Among the lines below, the one containing "The height and" opens the range and the one containing "Check the Noah Bennett invoice row" closes it. Print that range exactly, without the pictures.

Records provided: Begin

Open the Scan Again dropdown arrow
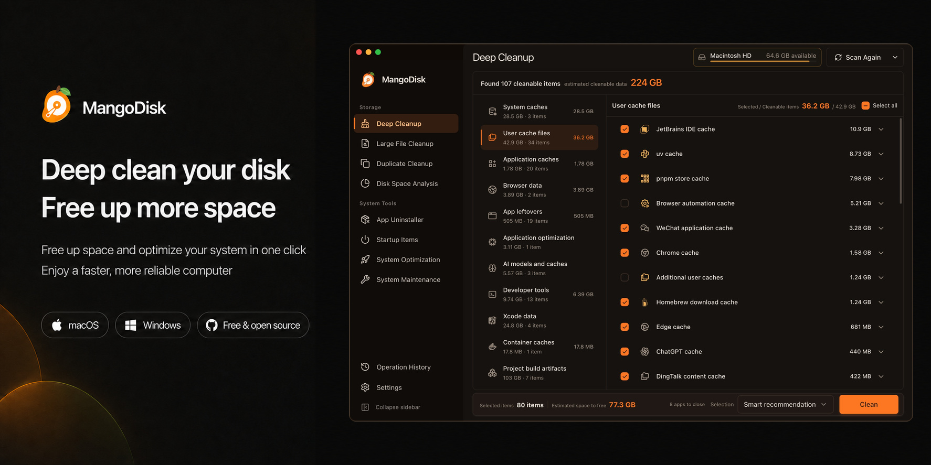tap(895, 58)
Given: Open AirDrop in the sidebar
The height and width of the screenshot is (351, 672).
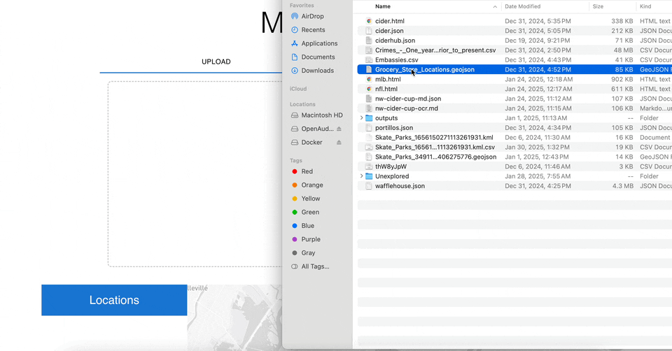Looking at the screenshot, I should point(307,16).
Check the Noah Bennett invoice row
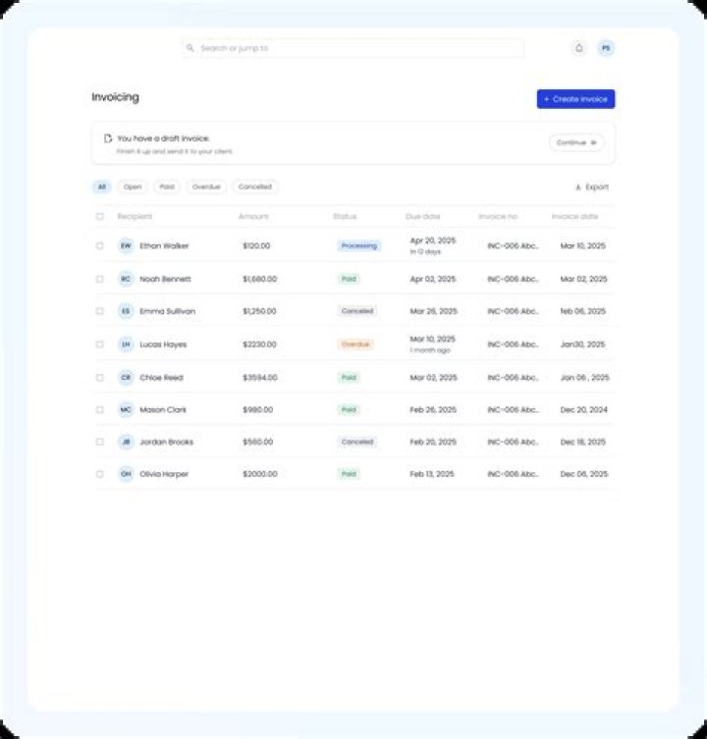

Records provided: End
Records provided: Begin

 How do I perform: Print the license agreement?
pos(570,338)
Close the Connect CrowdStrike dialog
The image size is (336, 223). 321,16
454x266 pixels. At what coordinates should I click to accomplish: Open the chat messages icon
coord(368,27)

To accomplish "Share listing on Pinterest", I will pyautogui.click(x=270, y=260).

Records provided: End

# Answer section:
The height and width of the screenshot is (351, 672).
Looking at the screenshot, I should point(307,16).
Check the Noah Bennett invoice row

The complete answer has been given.